3. Try on Music (MIDI)

Each “character” is a MIDI note. Generate melodies!

4. Try on Code

Train on Python source code. Generate syntactically plausible code.

5. Implement GRU

Simplified LSTM with only two gates:

z_t = sigmoid(W_z @ [h_{t-1}, x_t])  # Update gate
r_t = sigmoid(W_r @ [h_{t-1}, x_t])  # Reset gate
h_t = (1 - z_t) * h_{t-1} + z_t * tanh(W @ [r_t * h_{t-1}, x_t])

Real-World Connections

Ancestry of Modern LLMs

1986: RNN (Rumelhart)
  ↓
1997: LSTM (Hochreiter & Schmidhuber)
  ↓
2014: GRU (Cho et al.)
  ↓
2017: Transformer (Vaswani et al.)
  ↓
2018: GPT-1 (OpenAI)
  ↓
2020: GPT-3
  ↓
2023: GPT-4, Claude, etc.

The RNN you build is the great-grandfather of ChatGPT!

Where RNNs Are Still Used

Speech recognition: Sequential audio processing
Handwriting recognition: Stroke sequences
Time series forecasting: Stock prices, weather
Edge devices: Simpler than Transformers, less memory

Books That Will Help

Topic	Book	Chapter
RNN fundamentals	“Deep Learning” by Goodfellow	Ch. 10
Practical implementation	“Grokking Deep Learning” by Trask	Ch. 11-12
LSTM/GRU	“Deep Learning” by Goodfellow	Ch. 10.10
NLP applications	“Speech and Language Processing” by Jurafsky	Ch. 9

Online Resources

Andrej Karpathy’s “The Unreasonable Effectiveness of RNNs” (blog post)
Karpathy’s min-char-rnn.py (reference implementation)
colah’s blog on “Understanding LSTMs”

Self-Assessment Checklist

Understanding

Can explain why feedforward nets can’t model sequences
Can draw the unrolled RNN diagram
Can explain vanishing/exploding gradients
Can describe the difference between RNN, LSTM, GRU

Implementation

RNN forward pass produces correct shapes
BPTT backward pass passes gradient check
Gradient clipping prevents explosions
Training loop reduces loss over time

Generation

Can generate text with different temperatures
Output quality improves with training
Can seed generation with custom text

Extensions

Understand how LSTM adds cell state
Could explain how to implement beam search
Understand connection to Transformers

Final Note

This project is the bridge between classical neural networks and modern language models.
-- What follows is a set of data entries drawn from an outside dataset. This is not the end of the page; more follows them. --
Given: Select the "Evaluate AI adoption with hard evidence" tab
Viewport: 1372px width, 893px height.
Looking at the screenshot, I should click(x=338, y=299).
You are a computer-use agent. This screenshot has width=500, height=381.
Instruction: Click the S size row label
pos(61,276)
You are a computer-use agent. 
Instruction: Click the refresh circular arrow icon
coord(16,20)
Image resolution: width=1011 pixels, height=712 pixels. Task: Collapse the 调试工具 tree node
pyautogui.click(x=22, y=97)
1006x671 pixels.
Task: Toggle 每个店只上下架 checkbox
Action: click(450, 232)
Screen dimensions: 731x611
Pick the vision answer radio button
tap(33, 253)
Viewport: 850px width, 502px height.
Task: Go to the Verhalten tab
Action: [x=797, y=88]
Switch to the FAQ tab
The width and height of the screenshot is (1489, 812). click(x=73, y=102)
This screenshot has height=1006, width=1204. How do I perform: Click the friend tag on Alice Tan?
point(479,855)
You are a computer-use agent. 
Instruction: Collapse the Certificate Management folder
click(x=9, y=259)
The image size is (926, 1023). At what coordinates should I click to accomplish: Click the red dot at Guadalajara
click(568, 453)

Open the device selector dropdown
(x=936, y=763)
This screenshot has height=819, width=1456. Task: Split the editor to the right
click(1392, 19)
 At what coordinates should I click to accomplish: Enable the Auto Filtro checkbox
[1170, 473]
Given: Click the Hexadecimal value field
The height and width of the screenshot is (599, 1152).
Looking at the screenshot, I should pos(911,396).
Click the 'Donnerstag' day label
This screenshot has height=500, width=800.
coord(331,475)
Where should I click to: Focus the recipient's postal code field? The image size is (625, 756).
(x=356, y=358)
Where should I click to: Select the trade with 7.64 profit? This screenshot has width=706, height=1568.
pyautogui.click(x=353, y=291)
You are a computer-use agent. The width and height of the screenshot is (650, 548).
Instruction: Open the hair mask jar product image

The hidden state you implement here is a direct ancestor of the key-value caches in Transformers. The sequence modeling intuition you develop will serve you when understanding GPT, BERT, and beyond.

When you successfully generate Shakespearean text, you will have implemented the core insight that launched the NLP revolution: neural networks can learn to model the probability distribution of language.

You are building the foundation of everything from autocomplete to ChatGPT.